### AIM OF THE TASK
Copy, from the material below, each line where "screenshot" shows up.

### EXERCISE MATERIALS
----
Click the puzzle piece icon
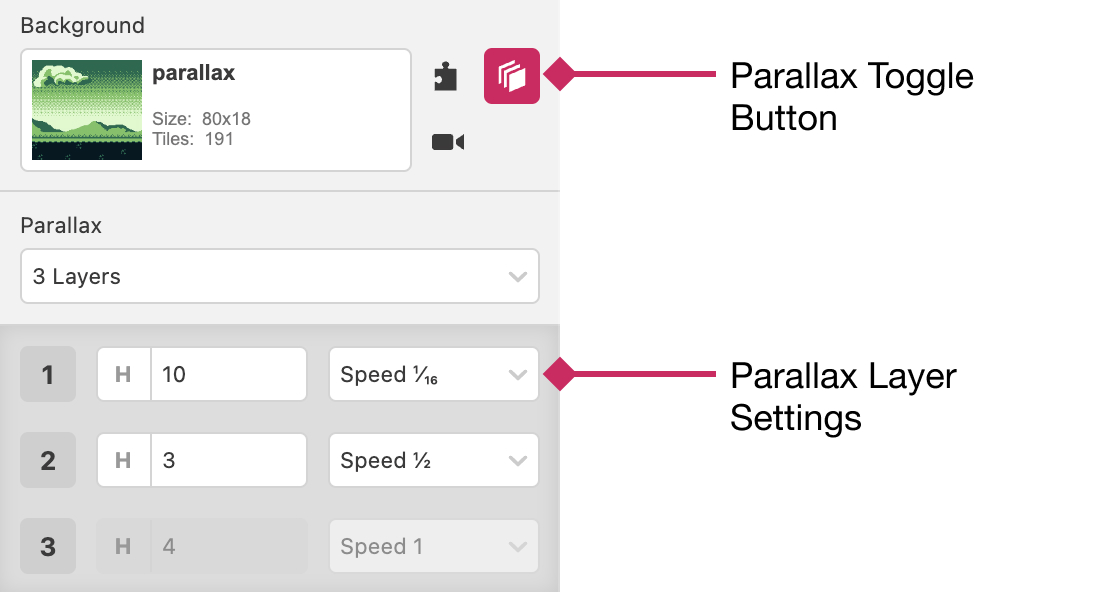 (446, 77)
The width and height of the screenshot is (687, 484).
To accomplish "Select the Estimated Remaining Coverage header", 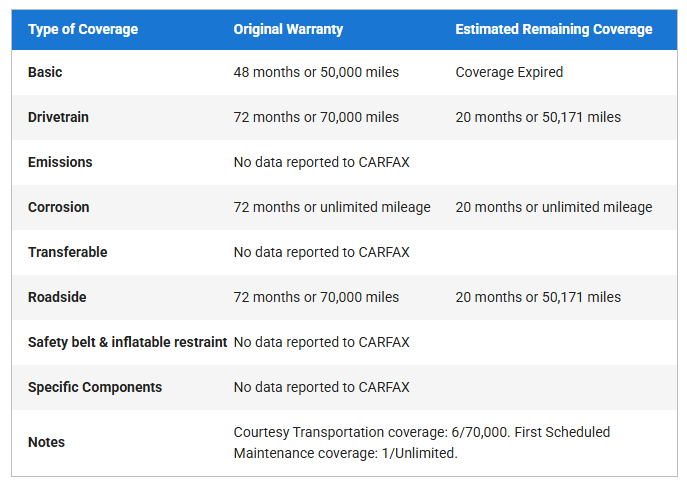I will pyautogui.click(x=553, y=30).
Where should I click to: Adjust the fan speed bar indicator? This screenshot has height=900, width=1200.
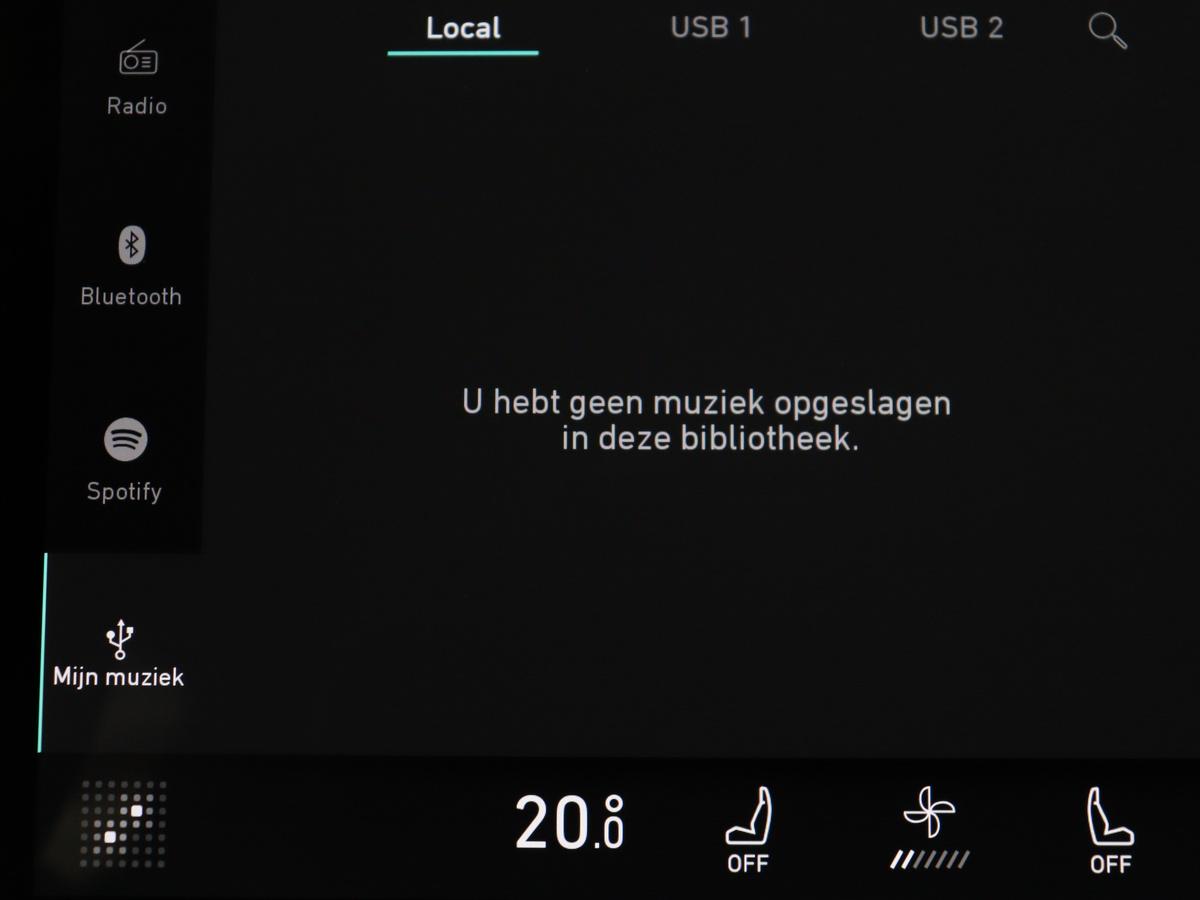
----
### EXERCISE SOLUTION
The width and height of the screenshot is (687, 484).
Where should I click to: Adjust the fan speed bar indicator? This screenshot has height=900, width=1200.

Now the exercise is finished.